Friday, April 3, 2009

The Life and Death of Peter Sellers

Day 80 - 3/21/09 - Movie #77

BEFORE: My exploration into the dark side of fame continues... I picked up all of the "Pink Panther" movies off cable last year - the old ones with Sellers, not the Steve Martin remake. They're not on my list because I watched them all as a kid - just probably not all the way through, or in the proper order. I do have a lot of respect for Sellers, who was a sort of acting chameleon, often playing multiple roles in each film! But I admit to knowing almost nothing about the man behind the characters.

THE PLOT: The story of the comic actor, who would later immortalize bumbling Inspector Clouseau in the Pink Panther series, a man whose personal life clashed with stardom, while he was an individual completely immersed in the characters he portrayed.

AFTER: Well, I wasn't too shocked that this film went with the "sad clown" theory on comedic actors - the notion that behind every comic actor, there's a neurotic screw-up in real life. But perhaps with Sellers, this rings true. He screwed up his marriages, was a bastard to deal with, and had a mommy fixation? Sounds believable... The most brilliant thing about this movie was the casting, and I rarely find this to be true. Who else but Geoffrey Rush could fill the shoes of Sellers, disappearing into a series of quirky characters like Clouseau?
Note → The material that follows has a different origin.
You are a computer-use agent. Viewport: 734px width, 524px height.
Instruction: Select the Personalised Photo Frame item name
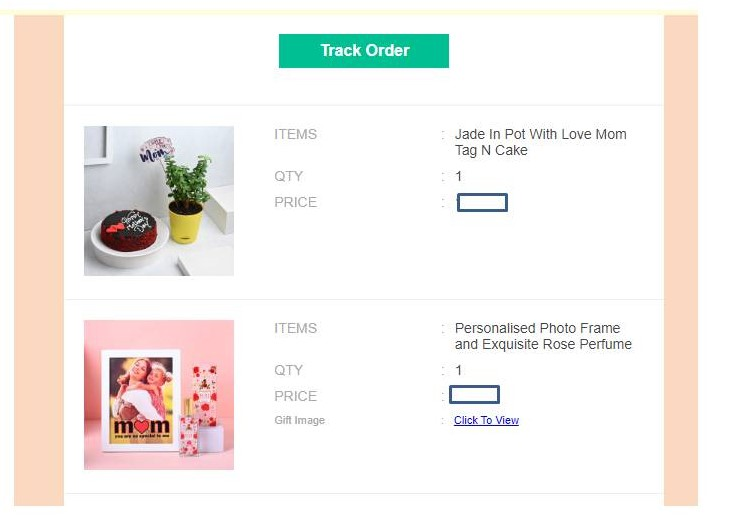pyautogui.click(x=543, y=336)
But also the supporting roles are extremely well cast - Charlize Theron as Britt Ekland, John Lithgow as Blake Edwards, and Stanley Tucci as Stanley Kubrick - brilliant! The movie then raises the bar by having Rush, as Sellers, also step into the personas of his wife, mother, father, and even Blake Edwards and Kubrick, to talk to the camera in a commentary/revisionist history of Sellers. Seeing Rush playing Sellers, playing Lithgow, playing Edwards? Surreal.